Satu Lagi yang Harus Mengalah Pada Sistem
 
Siang tadi saya kaget bukan main, tiba-tiba saja ada sms masuk dari nomor gsm yang belum sempat saya save. Sms tersebut berbunyi : Teman, sya mhn maaf klo slma tgs d bndg pny kesalahan. Mulai hari ini sya undur diri dr Sindo sekaligus pamitan krn hr ini jg sya plng k bali. Marilah gapai sukses dr tmpt yg berbeda. Trims teman. Usai membaca sms itu, saya jujur langsung terdiam dan berpikir-pikir siapa gerangan yang keluar dari Sindo menyusul Ulum yang memang sudah tidak “diinginkan” lagi di Sindo.

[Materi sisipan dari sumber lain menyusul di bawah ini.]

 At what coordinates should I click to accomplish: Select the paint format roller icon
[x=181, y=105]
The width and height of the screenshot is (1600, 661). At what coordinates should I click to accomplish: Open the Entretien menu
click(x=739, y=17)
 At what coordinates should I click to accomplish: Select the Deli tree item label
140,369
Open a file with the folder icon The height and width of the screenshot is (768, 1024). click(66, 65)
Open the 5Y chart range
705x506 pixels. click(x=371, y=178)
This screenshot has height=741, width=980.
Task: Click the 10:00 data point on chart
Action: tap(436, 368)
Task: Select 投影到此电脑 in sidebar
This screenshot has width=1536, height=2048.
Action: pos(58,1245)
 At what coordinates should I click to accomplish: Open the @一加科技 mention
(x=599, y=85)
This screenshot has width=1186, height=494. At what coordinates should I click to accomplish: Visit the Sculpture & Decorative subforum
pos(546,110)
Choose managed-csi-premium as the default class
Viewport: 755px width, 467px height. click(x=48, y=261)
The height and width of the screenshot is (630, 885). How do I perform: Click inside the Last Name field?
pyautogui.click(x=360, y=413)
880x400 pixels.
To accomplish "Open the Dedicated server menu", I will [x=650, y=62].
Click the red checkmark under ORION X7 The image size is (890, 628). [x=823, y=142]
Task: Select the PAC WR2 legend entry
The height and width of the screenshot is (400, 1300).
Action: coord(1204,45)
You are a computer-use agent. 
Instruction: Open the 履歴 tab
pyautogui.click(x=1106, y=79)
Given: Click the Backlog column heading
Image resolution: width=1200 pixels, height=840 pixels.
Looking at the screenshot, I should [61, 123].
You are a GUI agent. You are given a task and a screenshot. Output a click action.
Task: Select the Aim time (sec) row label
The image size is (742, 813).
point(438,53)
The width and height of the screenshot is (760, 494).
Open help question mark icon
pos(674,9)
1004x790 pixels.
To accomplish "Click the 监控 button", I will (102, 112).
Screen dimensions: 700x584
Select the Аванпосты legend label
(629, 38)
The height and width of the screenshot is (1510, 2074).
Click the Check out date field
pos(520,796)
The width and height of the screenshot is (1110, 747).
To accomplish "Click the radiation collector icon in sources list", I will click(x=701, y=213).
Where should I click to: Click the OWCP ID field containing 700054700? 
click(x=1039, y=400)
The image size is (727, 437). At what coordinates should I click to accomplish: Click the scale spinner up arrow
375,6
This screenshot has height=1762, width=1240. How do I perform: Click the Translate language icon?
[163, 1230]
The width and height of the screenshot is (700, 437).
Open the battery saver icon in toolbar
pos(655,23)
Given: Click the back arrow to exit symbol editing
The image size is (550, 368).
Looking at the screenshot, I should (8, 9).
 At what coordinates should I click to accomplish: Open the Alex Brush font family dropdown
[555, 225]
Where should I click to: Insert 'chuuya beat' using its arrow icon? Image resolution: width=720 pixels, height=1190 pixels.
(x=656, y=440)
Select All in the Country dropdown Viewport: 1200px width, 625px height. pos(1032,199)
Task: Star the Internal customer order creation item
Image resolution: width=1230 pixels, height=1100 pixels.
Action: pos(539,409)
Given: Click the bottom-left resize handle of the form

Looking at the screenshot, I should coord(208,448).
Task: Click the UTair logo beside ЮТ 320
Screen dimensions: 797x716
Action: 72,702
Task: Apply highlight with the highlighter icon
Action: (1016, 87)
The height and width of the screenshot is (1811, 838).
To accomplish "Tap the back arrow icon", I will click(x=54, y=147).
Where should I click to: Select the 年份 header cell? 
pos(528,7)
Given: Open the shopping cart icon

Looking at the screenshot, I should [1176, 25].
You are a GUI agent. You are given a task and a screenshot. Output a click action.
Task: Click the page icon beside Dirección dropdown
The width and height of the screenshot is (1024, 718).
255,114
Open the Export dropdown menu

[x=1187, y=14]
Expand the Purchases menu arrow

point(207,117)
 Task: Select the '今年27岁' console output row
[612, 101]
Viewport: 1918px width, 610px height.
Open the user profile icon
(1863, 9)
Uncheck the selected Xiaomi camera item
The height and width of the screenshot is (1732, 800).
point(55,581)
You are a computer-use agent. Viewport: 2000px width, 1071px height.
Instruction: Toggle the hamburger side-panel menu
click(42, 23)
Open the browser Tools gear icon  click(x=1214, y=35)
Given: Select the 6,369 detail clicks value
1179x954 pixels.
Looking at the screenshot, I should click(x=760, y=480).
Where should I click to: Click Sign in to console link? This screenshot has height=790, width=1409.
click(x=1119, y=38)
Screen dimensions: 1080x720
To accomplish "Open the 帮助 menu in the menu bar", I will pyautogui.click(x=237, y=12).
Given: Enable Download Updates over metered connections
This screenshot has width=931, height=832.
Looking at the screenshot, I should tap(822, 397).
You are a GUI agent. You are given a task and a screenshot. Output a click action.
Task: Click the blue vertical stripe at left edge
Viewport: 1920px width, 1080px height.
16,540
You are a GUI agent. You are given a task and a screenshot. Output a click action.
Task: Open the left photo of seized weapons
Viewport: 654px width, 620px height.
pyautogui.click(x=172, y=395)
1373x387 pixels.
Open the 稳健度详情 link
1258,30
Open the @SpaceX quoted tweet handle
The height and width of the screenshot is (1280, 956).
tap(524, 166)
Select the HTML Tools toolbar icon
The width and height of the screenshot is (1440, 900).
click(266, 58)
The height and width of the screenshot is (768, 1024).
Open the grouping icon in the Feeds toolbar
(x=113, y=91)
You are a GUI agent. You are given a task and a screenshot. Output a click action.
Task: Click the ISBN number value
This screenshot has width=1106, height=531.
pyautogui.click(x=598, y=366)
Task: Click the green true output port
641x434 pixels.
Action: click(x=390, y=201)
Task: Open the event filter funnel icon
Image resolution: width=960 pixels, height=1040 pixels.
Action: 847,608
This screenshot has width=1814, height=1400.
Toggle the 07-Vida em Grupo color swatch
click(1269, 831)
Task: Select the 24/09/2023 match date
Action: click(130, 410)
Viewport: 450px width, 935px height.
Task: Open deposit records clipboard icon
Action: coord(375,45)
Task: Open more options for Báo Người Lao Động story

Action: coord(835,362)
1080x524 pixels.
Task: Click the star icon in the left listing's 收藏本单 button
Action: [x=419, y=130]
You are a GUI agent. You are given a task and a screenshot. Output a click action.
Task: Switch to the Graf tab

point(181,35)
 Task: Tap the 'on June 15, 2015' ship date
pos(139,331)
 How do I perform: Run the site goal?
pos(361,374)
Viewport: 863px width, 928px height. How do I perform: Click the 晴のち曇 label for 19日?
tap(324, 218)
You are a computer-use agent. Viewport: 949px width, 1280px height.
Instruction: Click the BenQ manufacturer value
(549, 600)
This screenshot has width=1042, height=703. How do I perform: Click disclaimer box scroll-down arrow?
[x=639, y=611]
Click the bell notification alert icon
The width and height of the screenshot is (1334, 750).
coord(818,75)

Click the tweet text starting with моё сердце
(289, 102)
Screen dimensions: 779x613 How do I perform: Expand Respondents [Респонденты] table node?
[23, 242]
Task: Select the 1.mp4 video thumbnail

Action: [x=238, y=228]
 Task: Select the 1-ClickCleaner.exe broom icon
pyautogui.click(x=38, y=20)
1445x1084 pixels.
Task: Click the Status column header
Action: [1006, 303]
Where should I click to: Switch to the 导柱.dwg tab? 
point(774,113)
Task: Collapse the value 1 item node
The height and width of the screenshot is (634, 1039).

Kebetulan di Bandung hanya tingga duo Bali yaitu Mas Rohmat dan Putu. Setelah berpikir tentang siapa yang keluar. Saya pun putuskan untuk menghubungi salahsatu teman dan menanyakan kebeneran sms tersebut. Dia membenarkan dan memberitahu bahwa teman kita, Putu memilih keluar.

Sebelum sms yang tadi siang saya terima. Tanda-tanda ada yang hendak mengundurkan diri dari SINDO. Hal tersebut terbaca dari salahsatu situs pribadi awak SINDO Jabar. Berikut kutipannya, "Bos, aku mau ngobrol nih. Ga begitu penting sih...," kata anak ini. “Ehm...mau ngobrol apa? sepertinya, tetep penting nih," jawabku singkat. "Iya bos, aku mau resign. Sebenernya, sudah dipikirkan sejak Desember lalu. Tapi, baru sekarang diomonginnya. Aku juga sudah bawa suratnya," timpal dia. Jatuh lagi satu formasi kekuatan SINDO yang seharusnya bisa bertahan. Tapi, apa boleh buat. Surat pengunduran diri yang ada ditanganku sudahku baca. Tertanggal 19 Januari, anak ini mengajukan permohonan diri untuk "lepas" dari Satuan SINDO Jabar. Tidak tanggung-tanggung, surat super kilat ini, gw terima disaat semuanya memang tidak jelas.
Saya rasa, mungkin ini putusan yang tepat bagi Putu dimana dia harus memilih apakah tetap di Sindo dengan segala ketidakjelasan atau mundur dan mencari kehidupan di daerah asalnya, Bali . Satu sisi, saya marah dengan keputusan tersebut disaat kita butuh kebersamaan untuk membangun media ini. Namun disatu sisi juga saya tidak bisa menahannya karena saya bersama rekan-rekan lainya pun tidak tahu bagaimana penyelesaian dari masalah yang kita hadapi ini.

Namun alhamdulillah saya sempat bertemu dengan Putu sebelum dia naik bis dan pulang ke Bali . Hanya satu pesan saya untuknya, “Tetaplah jadi saudara, walau pun tidak satu media. Mungkin kita akan sama-sama mendoakan agar semuanya sukses dimedia masing-masing”. Selain itu, kita tetap satu saudara walaupun tidak satu media.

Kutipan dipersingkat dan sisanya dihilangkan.